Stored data
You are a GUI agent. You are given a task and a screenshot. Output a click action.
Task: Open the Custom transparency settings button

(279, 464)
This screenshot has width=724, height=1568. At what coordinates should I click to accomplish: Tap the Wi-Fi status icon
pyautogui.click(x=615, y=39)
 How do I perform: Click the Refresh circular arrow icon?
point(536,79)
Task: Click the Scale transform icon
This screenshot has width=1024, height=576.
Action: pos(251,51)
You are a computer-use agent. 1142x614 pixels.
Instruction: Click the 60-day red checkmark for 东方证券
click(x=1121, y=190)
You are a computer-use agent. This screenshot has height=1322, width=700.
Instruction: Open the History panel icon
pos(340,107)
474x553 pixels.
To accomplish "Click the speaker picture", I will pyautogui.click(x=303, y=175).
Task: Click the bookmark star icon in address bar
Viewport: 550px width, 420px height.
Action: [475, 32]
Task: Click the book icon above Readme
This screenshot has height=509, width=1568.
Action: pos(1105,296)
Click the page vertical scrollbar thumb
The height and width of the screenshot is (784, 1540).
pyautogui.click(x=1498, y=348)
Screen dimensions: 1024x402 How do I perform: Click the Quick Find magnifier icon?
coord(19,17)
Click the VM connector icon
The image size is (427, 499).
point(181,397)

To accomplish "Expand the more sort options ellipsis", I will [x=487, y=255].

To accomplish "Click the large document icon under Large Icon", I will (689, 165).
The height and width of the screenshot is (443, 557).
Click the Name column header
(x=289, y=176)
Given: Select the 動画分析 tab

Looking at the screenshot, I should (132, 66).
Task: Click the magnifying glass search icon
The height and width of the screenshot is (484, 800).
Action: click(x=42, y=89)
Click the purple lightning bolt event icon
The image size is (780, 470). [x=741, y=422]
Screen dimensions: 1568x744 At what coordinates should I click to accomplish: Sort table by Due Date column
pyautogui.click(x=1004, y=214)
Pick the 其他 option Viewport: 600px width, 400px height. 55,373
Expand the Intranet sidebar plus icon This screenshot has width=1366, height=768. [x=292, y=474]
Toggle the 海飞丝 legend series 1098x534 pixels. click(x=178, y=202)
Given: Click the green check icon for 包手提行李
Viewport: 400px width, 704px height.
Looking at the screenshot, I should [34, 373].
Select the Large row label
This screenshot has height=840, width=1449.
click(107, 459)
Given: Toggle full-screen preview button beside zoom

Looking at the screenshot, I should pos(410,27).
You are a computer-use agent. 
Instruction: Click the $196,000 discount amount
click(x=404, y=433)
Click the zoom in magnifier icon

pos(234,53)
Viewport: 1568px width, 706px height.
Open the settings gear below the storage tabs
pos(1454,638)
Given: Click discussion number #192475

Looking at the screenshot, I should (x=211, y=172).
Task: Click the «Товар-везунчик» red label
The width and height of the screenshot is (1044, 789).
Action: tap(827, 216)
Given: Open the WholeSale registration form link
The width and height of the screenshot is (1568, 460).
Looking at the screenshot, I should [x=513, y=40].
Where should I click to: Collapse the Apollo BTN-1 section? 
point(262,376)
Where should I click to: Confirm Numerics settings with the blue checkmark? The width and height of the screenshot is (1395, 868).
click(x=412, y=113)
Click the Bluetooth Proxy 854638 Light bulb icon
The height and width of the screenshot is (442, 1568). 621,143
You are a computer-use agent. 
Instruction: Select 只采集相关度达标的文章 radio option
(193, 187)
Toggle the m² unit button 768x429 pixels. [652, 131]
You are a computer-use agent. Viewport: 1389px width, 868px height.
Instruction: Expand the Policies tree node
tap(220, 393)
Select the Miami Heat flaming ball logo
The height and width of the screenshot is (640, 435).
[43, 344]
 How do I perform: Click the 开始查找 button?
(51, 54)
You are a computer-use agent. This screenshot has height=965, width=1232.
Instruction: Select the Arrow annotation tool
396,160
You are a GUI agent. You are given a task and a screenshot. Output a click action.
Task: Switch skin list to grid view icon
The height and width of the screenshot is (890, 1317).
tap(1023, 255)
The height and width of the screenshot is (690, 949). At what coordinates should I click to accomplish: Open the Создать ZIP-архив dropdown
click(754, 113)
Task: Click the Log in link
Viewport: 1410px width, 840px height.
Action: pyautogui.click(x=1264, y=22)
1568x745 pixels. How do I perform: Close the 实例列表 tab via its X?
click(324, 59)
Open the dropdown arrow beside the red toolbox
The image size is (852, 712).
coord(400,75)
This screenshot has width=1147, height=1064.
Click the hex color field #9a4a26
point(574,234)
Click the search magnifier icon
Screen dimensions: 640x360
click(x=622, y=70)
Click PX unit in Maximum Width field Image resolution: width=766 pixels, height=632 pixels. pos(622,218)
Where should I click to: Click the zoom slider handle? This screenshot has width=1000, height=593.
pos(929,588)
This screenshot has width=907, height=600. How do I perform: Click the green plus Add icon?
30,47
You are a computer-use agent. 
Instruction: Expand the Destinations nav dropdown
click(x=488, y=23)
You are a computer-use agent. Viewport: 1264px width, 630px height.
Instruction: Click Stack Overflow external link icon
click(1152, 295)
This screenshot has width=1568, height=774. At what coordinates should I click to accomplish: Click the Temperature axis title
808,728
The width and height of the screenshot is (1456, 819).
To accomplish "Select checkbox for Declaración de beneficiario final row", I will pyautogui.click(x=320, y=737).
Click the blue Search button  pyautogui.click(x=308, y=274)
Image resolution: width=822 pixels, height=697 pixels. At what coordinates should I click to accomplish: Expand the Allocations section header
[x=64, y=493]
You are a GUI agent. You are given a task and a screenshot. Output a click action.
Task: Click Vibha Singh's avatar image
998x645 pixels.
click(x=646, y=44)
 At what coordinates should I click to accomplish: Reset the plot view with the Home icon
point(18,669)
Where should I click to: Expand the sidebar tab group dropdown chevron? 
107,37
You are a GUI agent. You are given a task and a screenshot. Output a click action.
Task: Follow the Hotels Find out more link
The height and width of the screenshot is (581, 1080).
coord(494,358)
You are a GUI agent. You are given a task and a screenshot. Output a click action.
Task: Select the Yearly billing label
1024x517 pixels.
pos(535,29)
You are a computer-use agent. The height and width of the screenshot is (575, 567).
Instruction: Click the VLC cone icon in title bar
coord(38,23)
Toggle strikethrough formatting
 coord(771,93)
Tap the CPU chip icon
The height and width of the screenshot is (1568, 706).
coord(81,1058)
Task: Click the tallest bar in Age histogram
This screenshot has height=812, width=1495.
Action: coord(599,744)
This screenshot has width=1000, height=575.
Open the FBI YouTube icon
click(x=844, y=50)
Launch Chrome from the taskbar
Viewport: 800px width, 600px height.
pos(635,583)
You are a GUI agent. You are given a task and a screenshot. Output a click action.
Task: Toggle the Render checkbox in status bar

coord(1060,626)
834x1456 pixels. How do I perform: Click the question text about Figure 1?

> [INSTRUCTIONS FOR THE TASK] Lines above that contain the string "will" make up the answer.

> [ANSWER BELOW]
To accomplish "Click the speaker picture", I will pyautogui.click(x=303, y=175).
To accomplish "Expand the more sort options ellipsis", I will [x=487, y=255].
To accomplish "Click the large document icon under Large Icon", I will (689, 165).
To accomplish "Select checkbox for Declaración de beneficiario final row", I will pyautogui.click(x=320, y=737).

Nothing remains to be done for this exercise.